PROBLEM REQUIREMENTS →
Pull out every line of the entries below that contains the string "filter", matching case exactly.

=== Section Start ===

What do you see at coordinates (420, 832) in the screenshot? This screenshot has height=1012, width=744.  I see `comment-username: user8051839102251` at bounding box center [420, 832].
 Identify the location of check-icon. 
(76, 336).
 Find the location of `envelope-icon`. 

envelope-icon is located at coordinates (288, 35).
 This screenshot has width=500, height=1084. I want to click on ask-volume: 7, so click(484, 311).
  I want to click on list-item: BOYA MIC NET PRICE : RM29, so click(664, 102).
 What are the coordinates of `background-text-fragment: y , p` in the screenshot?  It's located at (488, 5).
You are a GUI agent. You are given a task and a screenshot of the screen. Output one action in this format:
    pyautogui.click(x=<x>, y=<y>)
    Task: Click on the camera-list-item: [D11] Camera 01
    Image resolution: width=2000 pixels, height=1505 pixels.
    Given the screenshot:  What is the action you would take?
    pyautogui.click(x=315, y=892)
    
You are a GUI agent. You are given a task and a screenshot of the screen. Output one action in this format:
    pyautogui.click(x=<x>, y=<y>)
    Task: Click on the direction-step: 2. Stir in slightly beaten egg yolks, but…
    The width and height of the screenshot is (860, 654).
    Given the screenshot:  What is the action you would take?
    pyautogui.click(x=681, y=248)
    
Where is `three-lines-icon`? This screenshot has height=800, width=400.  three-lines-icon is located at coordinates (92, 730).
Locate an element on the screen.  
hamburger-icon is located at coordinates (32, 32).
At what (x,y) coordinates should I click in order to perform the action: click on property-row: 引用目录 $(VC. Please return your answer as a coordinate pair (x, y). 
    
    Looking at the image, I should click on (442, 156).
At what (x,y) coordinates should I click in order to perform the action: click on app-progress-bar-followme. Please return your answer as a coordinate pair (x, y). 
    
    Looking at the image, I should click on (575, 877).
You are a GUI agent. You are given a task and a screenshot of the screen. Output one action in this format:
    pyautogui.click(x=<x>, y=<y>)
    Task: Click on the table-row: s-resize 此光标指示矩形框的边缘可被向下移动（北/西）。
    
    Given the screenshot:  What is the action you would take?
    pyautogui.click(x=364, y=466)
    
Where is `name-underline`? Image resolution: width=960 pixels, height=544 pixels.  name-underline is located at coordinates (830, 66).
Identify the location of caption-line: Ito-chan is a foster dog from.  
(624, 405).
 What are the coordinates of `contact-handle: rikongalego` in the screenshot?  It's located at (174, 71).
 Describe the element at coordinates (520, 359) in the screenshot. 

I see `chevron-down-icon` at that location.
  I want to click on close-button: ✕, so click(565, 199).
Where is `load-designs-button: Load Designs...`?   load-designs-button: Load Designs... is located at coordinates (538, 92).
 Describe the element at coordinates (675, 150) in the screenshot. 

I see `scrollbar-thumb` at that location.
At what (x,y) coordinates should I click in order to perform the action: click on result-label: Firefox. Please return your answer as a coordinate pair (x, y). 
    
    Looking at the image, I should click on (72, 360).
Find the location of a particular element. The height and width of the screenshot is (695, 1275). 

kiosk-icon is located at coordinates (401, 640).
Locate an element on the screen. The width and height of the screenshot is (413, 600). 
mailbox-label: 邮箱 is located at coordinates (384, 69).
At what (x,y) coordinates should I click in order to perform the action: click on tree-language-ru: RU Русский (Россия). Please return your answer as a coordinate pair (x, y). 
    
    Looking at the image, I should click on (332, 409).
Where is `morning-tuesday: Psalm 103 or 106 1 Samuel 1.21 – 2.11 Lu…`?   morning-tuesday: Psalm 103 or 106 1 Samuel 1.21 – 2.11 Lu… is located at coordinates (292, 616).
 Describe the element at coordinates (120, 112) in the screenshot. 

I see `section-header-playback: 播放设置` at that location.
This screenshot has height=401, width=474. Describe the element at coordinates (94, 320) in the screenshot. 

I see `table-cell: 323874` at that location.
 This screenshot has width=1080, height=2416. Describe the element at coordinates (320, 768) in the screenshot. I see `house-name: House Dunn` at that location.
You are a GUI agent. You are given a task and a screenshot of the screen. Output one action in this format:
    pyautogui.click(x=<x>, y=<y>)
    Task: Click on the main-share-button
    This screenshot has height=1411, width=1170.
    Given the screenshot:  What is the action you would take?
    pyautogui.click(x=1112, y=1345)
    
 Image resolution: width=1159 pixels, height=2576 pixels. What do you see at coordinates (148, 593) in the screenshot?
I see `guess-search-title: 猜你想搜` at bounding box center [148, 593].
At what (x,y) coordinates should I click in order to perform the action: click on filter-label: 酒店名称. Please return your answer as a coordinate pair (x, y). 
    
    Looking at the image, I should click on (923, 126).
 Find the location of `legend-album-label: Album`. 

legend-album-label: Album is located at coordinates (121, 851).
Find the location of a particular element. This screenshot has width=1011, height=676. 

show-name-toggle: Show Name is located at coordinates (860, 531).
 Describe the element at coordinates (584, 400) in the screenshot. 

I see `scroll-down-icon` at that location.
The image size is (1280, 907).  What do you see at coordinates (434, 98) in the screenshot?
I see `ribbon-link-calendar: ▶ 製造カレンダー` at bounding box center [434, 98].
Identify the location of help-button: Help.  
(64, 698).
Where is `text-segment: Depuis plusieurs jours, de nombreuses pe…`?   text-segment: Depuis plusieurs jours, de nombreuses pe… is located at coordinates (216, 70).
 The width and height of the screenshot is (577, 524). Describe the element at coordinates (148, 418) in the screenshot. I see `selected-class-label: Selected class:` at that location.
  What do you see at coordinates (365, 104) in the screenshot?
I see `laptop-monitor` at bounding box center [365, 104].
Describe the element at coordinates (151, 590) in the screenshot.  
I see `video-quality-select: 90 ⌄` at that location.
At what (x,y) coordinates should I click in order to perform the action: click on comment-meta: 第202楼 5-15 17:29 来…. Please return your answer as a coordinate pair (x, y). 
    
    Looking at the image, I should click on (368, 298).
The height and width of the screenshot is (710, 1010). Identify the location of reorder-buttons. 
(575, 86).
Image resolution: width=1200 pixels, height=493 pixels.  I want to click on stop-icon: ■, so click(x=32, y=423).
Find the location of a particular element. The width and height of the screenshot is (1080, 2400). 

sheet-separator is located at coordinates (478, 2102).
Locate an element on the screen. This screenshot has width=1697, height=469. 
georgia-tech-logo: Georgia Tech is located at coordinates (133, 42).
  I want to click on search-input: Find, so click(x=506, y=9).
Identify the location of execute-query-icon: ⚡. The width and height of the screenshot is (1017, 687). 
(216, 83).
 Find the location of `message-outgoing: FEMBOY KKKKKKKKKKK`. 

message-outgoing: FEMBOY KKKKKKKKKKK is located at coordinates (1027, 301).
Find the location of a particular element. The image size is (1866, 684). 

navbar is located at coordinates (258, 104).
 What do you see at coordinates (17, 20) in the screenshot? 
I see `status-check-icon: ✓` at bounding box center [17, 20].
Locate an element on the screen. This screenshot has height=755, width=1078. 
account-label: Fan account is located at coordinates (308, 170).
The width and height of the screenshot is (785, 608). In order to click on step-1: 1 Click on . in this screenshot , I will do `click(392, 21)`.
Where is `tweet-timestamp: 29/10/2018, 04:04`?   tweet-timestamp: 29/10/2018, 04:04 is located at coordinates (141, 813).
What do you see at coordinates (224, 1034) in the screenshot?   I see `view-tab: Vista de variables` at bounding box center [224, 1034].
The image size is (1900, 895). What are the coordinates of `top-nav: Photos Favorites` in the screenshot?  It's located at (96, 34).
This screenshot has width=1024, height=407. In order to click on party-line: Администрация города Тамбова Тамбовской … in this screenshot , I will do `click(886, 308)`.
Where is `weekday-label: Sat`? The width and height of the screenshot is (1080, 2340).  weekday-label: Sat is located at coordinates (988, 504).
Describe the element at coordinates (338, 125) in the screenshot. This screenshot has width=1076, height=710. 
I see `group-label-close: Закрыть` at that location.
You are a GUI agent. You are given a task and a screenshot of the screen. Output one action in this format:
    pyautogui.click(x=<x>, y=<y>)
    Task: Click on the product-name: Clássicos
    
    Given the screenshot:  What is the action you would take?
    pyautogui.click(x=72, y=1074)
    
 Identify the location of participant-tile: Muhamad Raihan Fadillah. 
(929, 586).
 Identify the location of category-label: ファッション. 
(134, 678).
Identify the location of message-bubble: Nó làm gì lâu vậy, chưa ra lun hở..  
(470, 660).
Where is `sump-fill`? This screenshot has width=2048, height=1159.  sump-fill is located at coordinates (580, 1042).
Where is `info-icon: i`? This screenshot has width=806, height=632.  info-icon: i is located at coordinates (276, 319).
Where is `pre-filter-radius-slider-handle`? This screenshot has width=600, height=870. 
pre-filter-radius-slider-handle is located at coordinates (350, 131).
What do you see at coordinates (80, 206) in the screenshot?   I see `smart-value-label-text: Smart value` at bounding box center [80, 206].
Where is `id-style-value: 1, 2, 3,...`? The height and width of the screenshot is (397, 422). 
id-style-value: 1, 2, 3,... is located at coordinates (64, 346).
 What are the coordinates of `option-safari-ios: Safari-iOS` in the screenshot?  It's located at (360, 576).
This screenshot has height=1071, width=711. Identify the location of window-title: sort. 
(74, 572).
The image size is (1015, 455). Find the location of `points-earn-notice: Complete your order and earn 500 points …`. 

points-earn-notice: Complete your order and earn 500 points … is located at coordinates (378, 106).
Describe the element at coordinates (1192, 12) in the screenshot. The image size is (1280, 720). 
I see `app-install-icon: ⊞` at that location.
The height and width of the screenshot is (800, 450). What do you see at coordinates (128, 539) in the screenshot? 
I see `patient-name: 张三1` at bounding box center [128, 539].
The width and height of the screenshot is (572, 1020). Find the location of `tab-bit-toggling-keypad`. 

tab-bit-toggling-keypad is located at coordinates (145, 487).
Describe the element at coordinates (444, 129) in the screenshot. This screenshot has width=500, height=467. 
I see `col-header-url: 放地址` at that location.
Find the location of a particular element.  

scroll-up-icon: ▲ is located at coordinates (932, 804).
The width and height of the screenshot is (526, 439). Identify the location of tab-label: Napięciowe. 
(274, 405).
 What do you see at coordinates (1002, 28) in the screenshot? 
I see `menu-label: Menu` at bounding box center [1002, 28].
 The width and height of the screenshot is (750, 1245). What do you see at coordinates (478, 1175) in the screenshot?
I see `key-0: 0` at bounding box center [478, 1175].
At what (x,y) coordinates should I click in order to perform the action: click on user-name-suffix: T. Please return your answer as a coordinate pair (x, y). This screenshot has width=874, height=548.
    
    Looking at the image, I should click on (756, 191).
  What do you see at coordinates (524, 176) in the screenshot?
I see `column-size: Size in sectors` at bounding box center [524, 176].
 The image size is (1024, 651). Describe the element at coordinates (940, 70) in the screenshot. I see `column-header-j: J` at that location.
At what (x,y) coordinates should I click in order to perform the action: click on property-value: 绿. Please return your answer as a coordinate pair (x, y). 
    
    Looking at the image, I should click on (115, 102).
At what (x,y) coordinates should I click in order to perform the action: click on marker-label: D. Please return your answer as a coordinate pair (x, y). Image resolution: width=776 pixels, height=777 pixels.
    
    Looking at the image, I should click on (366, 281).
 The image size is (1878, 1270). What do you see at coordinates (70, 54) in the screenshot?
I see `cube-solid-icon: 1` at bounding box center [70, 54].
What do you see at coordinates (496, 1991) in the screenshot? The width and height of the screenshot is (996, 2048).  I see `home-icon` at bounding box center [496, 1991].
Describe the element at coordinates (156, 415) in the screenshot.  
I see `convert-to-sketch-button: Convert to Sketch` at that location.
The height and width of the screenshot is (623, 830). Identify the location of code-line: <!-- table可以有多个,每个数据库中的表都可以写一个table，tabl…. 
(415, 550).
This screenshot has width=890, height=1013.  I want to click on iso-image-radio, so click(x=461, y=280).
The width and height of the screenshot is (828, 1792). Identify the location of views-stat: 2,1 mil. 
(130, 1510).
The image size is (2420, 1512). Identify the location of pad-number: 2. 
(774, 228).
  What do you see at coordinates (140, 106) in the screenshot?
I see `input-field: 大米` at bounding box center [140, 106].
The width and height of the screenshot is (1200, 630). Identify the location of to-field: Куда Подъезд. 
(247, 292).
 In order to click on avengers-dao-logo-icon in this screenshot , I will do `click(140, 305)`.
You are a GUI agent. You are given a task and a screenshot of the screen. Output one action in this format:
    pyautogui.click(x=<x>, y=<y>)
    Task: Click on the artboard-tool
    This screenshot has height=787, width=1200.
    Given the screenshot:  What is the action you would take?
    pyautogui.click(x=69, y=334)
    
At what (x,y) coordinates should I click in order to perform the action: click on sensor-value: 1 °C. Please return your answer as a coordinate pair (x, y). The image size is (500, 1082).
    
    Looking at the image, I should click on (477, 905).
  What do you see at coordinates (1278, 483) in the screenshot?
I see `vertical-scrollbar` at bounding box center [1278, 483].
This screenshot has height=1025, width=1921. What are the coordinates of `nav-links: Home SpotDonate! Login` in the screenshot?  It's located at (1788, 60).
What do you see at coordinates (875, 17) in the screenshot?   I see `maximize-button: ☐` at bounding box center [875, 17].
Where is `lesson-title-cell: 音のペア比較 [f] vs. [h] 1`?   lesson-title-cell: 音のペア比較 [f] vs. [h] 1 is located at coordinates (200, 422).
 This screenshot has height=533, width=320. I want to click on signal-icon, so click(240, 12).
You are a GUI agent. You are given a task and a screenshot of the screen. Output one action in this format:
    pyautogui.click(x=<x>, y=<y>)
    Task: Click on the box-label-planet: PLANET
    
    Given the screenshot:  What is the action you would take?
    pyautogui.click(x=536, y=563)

=== Section End ===

TASK SOLUTION →
At what (x,y) coordinates should I click in order to perform the action: click on filter-label: 酒店名称. Please return your answer as a coordinate pair (x, y). 
Where is `pre-filter-radius-slider-handle`? This screenshot has width=600, height=870. 
pre-filter-radius-slider-handle is located at coordinates (350, 131).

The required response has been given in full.